Nouvelle donne climatique : l’île face à ses responsabilités
La première fois que j’ai vu un champ transformé en étang boueux après un cyclone à La Réunion, j’ai compris que notre territoire ne serait jamais à l’abri. Ces terres gorgées d’eau, ces routes effondrées, ces familles déracinées… ce ne sont plus des images lointaines. Ce sont nos réalités. Désormais, le dérèglement climatique n’est plus une menace abstraite, mais une promesse désagréable, qui frappe régulièrement à notre porte.
En avril dernier, un nouvel évènement est venu s’ajouter à la longue liste des manifestations extrêmes du climat sur notre île : des températures de fin d’été flirtant avec les 35°C combinées à une humidité record. À Saint-Benoît, certains habitants ont parlé de "chaleur poisseuse", cette impression que l’air lui-même devient une cage. Ces moments étouffants ne sont plus exceptionnels, ils deviennent la norme.
Et pourtant, malgré les signes, malgré la lassitude évidente d'une population fatiguée de répéter les mêmes gestes après chaque alerte cyclonique, il y a encore de l’inaction, parfois de la résignation. Certains disent : "On ne peut rien faire, c’est comme ça ici." Et si l’on retournait cette idée ? Et si, sur notre petit caillou planté au milieu de l’océan Indien, nous devenions au contraire l’un des laboratoires vivants du changement écologique ?
Des défis propres, des solutions locales
La Réunion n’est pas Paris. Ici, chaque bagnole compte, chaque coup de chaud vire à la catastrophe, chaque feu de broussailles devient un risque pour tout un quartier. Nos défis sont amplifiés par notre isolement, cette "insularité" souvent magique mais parfois écrasante.
Prenez par exemple la question des transports. On le sait : le véhicule personnel reste roi sur l’île, et pour cause, les transports en commun ne couvrent pas efficacement l’ensemble du territoire. Pourtant, de petites initiatives commencent à émerger : des collectifs de covoiturage se mettent en place à Saint-Paul et Sainte-Suzanne, des pistes cyclables éclosent lentement le long du littoral. Ces gestes peuvent sembler dérisoires. Et pourtant, ils changent profondément l’esprit d’un quartier, créent des liens, et surtout, redonnent aux habitants le sentiment d’agir.
Même constat pour l’alimentation. Saviez-vous qu’environ 80 % des denrées alimentaires consommées à La Réunion sont importées ? Ce chiffre vertigineux témoigne d’une dépendance structurelle.

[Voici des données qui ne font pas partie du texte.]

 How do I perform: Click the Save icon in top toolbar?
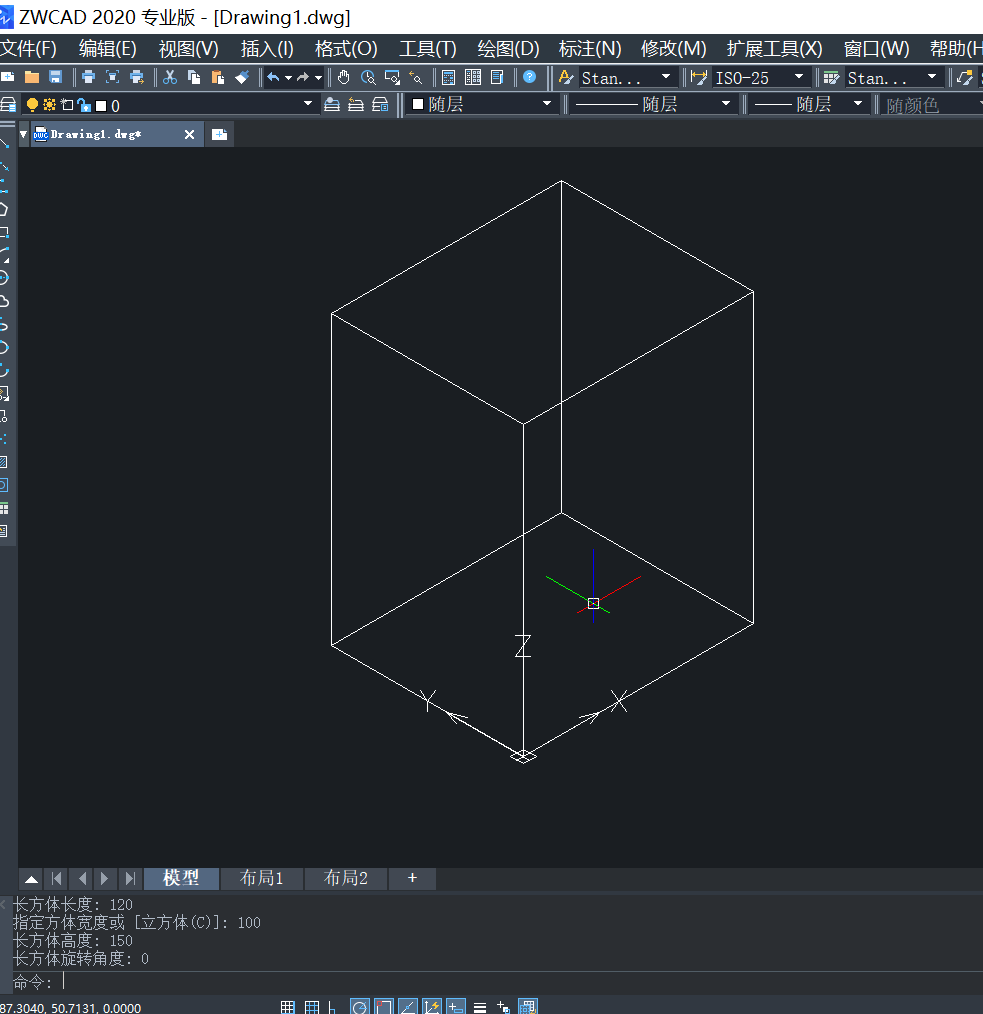tap(56, 77)
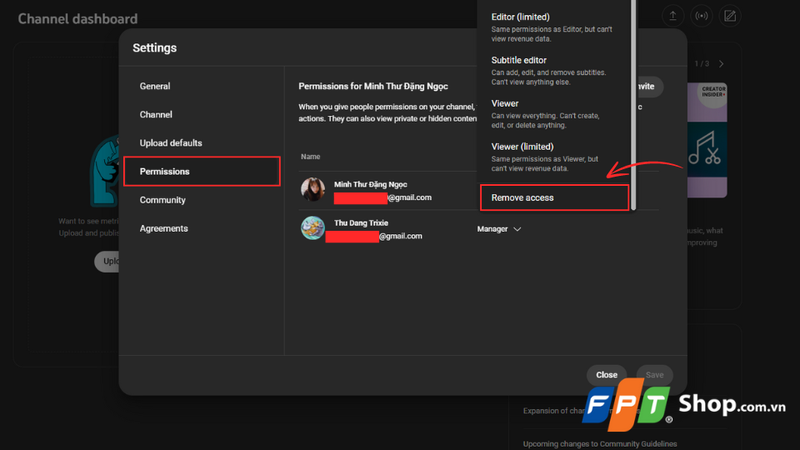
Task: Click Minh Thư Đặng Ngọc's profile avatar
Action: tap(313, 190)
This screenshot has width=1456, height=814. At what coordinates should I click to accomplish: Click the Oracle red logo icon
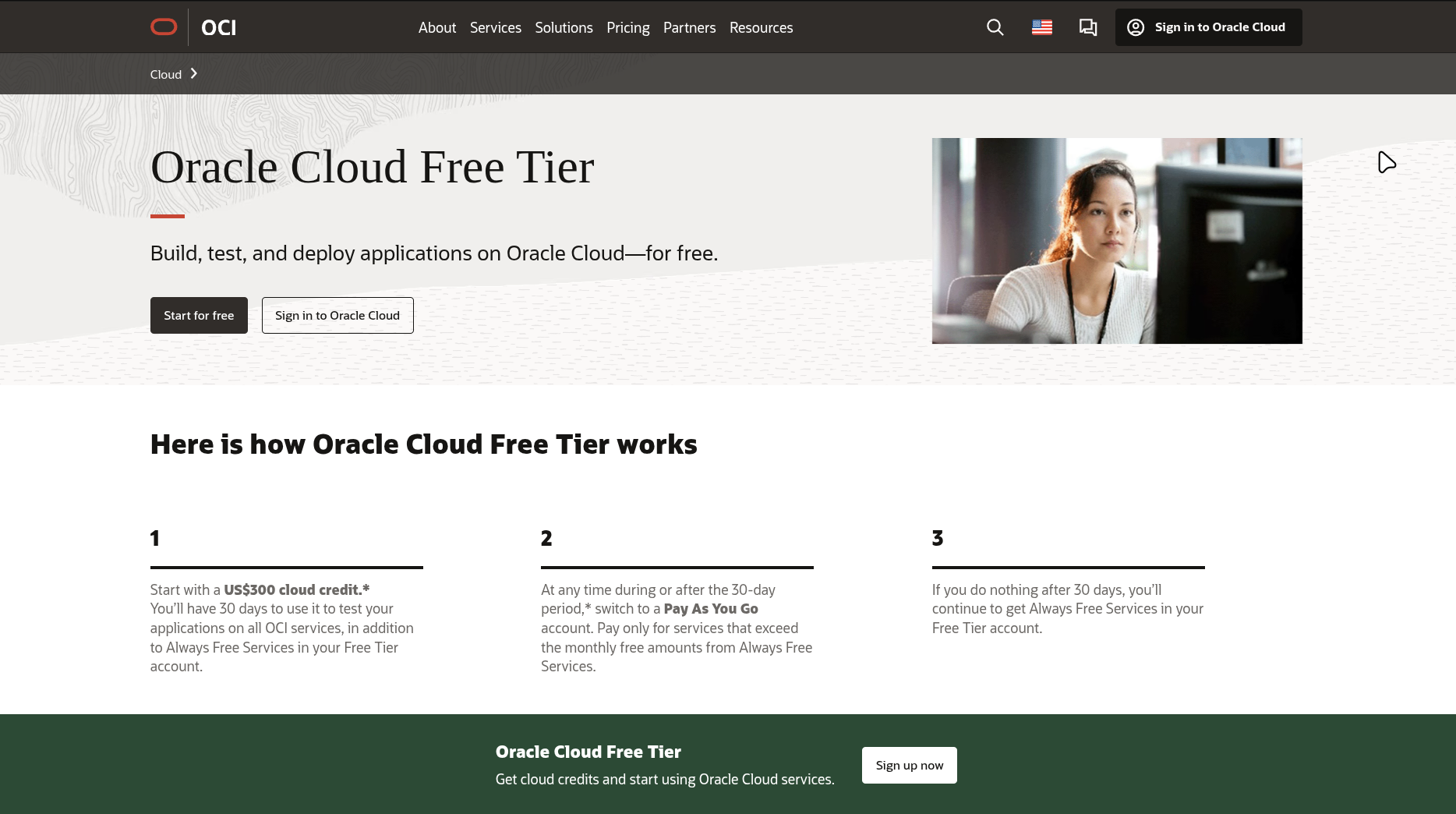[164, 27]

Et pourtant, partout sur l’île, émergent des fermes urbaines, des marchés paysans, des AMAP (Associations pour le maintien d’une agriculture paysanne). À Sainte-Anne, une agricultrice de 30 ans a récemment transformé une friche en une petite oasis maraîchère cultivée sans pesticides. Une manière de nourrir les siens, mais aussi de montrer qu’un autre modèle est possible, ici, maintenant.
Agir collectivement : une opportunité à saisir
Ce qui nous manque le plus aujourd’hui, ce ne sont pas les idées. Ce sont les liens. En d’autres temps, lors d’un cyclone comme Firinga, c’était l’entraide qui permettait aux quartiers de se relever. Cet esprit solidaire, nous devons le remettre au goût du jour, pas seulement dans l’urgence, mais dans le quotidien.
Imaginons un instant une île dans laquelle chaque école deviendrait un site de sensibilisation climatique, chaque mairie un relais actif de la transition énergétique, chaque foyer une cellule de résistance douce. Cela peut paraître utopique, et pourtant… c’est déjà en germination. À Cilaos, l’école élémentaire a installé une micro-centrale solaire et enseigne aux enfants comment mesurer la consommation d’énergie. À Trois-Bassins, un réseau de citoyens s’est formé pour veiller à la protection des espaces naturels. C’est dans ces petites actions que se cache l’espoir.
Cet espoir, il ne repose pas seulement sur les épaules des politiques ou des experts. Il repose sur nous aussi : parents, étudiants, commerçants, enseignants, retraités. Le climat, c’est l’affaire de tous, et sans un engagement collectif, même les meilleures décisions resteront lettres mortes.
Changer les choses ne commence pas par une révolution spectaculaire, mais par un pas. Ensuite un autre. Puis vingt. À La Réunion, nous avons déjà fait plusieurs de ces pas, parfois sans même nous en rendre compte. Mais il est temps désormais de marcher dans le même sens et vers le même horizon. Le climat est notre défi commun, oui, mais c’est aussi notre chance de réinventer notre île, nos liens, notre avenir. Faisons de La Réunion une terre résiliente et audacieuse, à l’image de celles et ceux qui la font vivre chaque jour.